Gender inclusivity: Four things male middle managers should do
Jenny Roper, September 16, 2015
Some great ideas here to drive more diversity in the workplace
Read More Carolyn Miller
September 23, 2015 18:54
Research suggests steps to help male middle managers become more inclusive
Truly gender inclusive male middle managers are a rarity, according to new research by professor of leadership and director of the International Centre for Women Leaders at Cranfield School of Management, Elisabeth Kelan.
Her new report, Men, Middle Managers and Gender Inclusive Leadership, details four practices male middle managers (who constitute 70% of the middle management workforce) should be engaging in. The report was compiled through Kelan shadowing three middle managers who excel at gender inclusive leadership, but such individuals were hard to find, she said.

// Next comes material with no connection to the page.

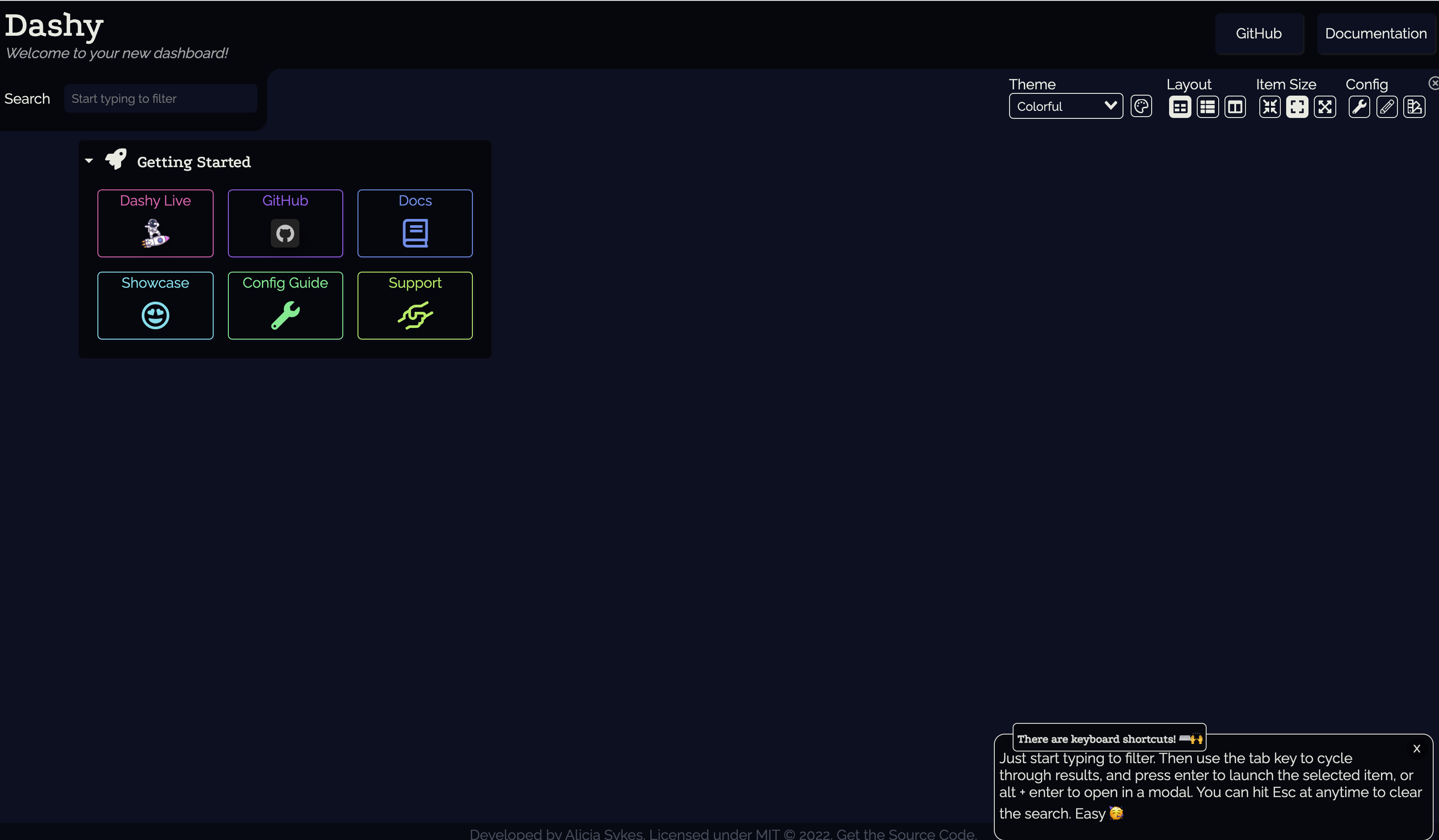Switch to the auto grid layout
The height and width of the screenshot is (840, 1439).
point(1180,107)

“A lot of organisations said ‘yes come in’, but often I couldn’t actually find anyone there you would say was really doing this well,” said Kelan at an event launching the report. “They are out there, they’re just not very abundant,” she added.
Regarding why it’s so important middle managers become better at inclusivity, Kelan said: “In many cases senior leaders are just too removed. We need to find ways to make sure middle managers are active in this debate rather than assuming what the CEO says will be implemented.”
The four steps male middle managers should take, according to Kelan's research, are:
- Celebrating and encouraging women – Kelan explained it is well documented that women are less likely to push themselves for more ambitious roles and responsibilities, and that women often don’t receive the credit they deserve in the workplace. She recommended middle managers ensure women’s contributions are visible and push women to consider high visibility assignments.
- Calling out bias – Kelan reported that strong middle managers highlight the unconscious biases that may drive others’ decision-making, in recruitment for example. She recommended managers be alert to comments, such as praising a woman’s multi-tasking for example, that while well-intentioned may reinforce gender stereotypes.
- Championing and defending gender initiatives – Most shocking to Kelan was the “bad reception” male middle managers often receive (from both men and women) for publicly engaging with gender equality initiatives. Managers must respond by steadfastly explaining the importance of such initiatives to the success of the organisation and of men’s involvement supporting these.
- Challenging working practices – The middle managers Kelan observed had a strong sense of how traditional working practices are hindering both women's and men's work/life balance. Overt statements from men about working flexibly because of childcare commitments, and audibly congratulating flexible workers on sending a report late at night for example, should be encouraged.
Other tips on fostering more gender inclusive behaviour in male middle managers discussed at the report’s launch event included:
Unconscious bias training – “I’m a huge fan of that, we’ve rolled it out globally,” said Chuck Stephens, associate director of global diversity and inclusion at Barclays. “Some of that is about appreciating that you may be doing something you feel is supportive but others don’t.”
Senior leadership buy-in – “We are making it very clear that senior management expects that from them,” said Robert Baker, senior partner at Mercer and board member of PWN Global. Alex Lowe, industry head at Google UK added: “A middle manager needs to genuinely believe the CEO is behind this as a fundamental part of the organisation’s growth.”
Reward gender inclusive behaviours – “Our approach is that you have to display these behaviours to get on at the company, to get promoted,” said Baker, reporting the company was even considering linking financial reward to this. Lowe warned, however, that this could encourage the behaviour for the wrong reasons and that it was better managers benefitted through the more indirect, but no less powerful, reward of a high-performing team.
Reverse mentoring – At Mercer this involved women being paired with more senior men so they could hear about the challenges the women faced. Lowe described a ‘Switching Perspectives’ strategy at Google where male managers had to sit and listen to difficulties women faced without interjecting.
Avoid overburdening managers – “You have to be careful of giving too much academic research to middle managers,” said Lowe. “They all have so many spinning plates and won’t have the time to work out how to approach it.”